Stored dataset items

******

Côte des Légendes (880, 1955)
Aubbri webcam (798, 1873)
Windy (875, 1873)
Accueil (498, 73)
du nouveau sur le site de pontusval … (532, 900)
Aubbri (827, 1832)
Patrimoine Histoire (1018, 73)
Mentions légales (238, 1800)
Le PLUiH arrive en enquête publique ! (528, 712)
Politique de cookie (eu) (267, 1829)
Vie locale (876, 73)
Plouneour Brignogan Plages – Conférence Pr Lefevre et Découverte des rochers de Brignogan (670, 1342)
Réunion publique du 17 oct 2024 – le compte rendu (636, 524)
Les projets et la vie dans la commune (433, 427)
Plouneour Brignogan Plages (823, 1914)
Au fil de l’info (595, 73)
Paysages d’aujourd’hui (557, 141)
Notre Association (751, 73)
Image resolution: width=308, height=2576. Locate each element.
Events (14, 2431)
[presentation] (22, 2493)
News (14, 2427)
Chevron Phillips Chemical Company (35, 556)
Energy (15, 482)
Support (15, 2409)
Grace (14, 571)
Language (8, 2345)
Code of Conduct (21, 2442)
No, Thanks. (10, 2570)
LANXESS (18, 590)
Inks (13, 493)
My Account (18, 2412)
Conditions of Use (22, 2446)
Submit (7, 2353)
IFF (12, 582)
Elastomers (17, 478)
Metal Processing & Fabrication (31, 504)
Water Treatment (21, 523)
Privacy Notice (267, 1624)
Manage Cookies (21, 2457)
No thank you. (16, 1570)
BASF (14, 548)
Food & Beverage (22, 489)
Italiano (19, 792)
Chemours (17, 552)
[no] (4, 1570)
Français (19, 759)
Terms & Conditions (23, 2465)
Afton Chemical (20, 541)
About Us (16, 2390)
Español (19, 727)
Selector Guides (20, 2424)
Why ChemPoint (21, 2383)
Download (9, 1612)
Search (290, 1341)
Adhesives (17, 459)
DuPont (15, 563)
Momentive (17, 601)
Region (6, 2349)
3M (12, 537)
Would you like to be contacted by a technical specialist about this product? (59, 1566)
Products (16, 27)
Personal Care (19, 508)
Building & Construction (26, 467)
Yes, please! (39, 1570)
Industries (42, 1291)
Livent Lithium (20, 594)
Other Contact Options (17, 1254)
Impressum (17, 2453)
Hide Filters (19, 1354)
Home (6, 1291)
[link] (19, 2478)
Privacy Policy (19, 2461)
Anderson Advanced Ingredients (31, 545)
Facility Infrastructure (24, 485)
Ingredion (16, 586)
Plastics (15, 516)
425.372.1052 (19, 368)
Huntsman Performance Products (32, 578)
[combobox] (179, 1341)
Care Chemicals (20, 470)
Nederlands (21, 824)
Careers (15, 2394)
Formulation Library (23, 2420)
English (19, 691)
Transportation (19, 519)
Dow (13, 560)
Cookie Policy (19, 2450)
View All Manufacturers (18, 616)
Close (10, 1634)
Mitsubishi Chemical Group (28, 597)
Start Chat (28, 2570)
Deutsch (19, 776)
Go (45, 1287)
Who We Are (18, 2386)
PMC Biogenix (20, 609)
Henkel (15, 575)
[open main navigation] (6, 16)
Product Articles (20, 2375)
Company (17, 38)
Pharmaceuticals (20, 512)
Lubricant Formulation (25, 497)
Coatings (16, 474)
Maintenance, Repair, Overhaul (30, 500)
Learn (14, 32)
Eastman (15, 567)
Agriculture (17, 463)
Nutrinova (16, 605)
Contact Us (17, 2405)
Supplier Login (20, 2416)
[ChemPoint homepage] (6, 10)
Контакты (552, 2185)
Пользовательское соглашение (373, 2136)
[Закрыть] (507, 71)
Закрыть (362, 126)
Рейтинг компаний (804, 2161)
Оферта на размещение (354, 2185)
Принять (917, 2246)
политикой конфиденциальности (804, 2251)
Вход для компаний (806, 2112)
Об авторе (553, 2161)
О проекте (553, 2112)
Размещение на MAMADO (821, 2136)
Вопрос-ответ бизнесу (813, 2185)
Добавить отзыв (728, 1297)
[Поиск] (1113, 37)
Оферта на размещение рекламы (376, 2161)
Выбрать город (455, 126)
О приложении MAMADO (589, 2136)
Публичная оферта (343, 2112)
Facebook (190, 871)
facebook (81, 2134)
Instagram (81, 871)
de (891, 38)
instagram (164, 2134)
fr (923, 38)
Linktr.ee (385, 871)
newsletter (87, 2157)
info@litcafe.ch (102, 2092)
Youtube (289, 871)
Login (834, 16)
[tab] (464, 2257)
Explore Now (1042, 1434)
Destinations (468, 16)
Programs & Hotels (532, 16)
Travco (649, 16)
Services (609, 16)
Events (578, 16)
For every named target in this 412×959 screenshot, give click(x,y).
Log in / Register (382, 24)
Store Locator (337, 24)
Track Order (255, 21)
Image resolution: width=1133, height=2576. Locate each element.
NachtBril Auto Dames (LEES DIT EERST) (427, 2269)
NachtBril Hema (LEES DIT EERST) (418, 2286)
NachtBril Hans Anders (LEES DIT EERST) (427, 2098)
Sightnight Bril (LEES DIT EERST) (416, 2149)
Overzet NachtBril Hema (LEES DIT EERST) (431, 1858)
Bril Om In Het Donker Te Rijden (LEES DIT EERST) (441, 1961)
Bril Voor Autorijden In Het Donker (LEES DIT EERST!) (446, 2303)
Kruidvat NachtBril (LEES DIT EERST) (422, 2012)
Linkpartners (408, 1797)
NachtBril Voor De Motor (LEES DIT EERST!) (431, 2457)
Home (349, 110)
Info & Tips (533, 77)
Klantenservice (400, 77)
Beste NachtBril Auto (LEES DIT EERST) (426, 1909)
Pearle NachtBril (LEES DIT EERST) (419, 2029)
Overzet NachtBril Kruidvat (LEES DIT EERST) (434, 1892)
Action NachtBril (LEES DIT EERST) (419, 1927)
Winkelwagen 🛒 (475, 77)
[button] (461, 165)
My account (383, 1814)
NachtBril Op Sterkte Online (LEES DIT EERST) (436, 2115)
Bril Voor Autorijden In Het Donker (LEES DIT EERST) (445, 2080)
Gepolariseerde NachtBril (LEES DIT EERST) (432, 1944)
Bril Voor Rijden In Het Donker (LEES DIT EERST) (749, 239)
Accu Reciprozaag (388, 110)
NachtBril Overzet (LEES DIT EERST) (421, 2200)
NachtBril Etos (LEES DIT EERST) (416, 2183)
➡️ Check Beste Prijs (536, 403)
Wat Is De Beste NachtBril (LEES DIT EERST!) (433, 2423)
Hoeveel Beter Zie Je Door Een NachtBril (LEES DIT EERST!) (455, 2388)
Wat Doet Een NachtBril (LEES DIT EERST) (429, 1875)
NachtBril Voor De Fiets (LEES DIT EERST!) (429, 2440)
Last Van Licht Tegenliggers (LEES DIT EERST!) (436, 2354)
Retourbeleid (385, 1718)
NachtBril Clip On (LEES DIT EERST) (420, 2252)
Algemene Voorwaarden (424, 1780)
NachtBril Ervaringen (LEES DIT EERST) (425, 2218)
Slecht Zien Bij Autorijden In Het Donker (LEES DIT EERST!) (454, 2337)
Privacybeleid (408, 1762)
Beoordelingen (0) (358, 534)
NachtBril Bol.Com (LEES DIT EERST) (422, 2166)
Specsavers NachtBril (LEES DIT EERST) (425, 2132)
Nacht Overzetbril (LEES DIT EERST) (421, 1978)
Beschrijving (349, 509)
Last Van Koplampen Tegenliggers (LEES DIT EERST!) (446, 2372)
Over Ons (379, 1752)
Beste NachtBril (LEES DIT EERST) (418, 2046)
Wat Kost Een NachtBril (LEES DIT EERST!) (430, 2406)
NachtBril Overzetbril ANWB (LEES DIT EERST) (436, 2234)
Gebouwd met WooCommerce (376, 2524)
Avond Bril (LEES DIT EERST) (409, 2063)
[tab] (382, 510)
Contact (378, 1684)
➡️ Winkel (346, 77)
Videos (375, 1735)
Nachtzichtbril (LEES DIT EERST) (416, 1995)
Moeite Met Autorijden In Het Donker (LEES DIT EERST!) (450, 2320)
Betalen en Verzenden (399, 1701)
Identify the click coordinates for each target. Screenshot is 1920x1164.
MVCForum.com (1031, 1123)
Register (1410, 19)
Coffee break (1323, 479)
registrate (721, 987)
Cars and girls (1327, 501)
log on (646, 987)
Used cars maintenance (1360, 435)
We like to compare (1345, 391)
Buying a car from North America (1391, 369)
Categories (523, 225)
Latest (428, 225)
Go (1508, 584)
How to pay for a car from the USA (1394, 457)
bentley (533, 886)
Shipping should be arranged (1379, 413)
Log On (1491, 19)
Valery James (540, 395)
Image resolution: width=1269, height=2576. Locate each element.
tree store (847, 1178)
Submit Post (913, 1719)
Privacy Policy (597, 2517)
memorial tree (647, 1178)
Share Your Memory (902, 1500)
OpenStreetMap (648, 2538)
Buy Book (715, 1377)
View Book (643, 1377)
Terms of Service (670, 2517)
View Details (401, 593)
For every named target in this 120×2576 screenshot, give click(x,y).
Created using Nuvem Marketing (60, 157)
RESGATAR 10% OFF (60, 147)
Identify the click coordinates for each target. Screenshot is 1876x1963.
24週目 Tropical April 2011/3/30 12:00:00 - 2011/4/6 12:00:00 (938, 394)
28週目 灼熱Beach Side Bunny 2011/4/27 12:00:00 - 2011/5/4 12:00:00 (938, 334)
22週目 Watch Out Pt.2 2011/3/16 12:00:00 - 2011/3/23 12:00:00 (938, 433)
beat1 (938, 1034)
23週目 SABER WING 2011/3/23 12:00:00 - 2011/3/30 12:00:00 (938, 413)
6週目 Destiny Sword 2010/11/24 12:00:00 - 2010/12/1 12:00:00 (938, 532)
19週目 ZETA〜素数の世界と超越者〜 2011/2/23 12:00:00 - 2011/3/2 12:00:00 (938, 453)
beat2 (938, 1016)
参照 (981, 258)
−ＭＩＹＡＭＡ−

******

ASSIGNED TASK ::
Could you repeat exactly the lines above from the line with "Home (349, 110)" up to and including the line with "Gepolariseerde NachtBril (LEES", and only those?

REPLY ::
Home (349, 110)
Info & Tips (533, 77)
Klantenservice (400, 77)
Beste NachtBril Auto (LEES DIT EERST) (426, 1909)
Pearle NachtBril (LEES DIT EERST) (419, 2029)
Overzet NachtBril Kruidvat (LEES DIT EERST) (434, 1892)
Action NachtBril (LEES DIT EERST) (419, 1927)
Winkelwagen 🛒 (475, 77)
[button] (461, 165)
My account (383, 1814)
NachtBril Op Sterkte Online (LEES DIT EERST) (436, 2115)
Bril Voor Autorijden In Het Donker (LEES DIT EERST) (445, 2080)
Gepolariseerde NachtBril (LEES DIT EERST) (432, 1944)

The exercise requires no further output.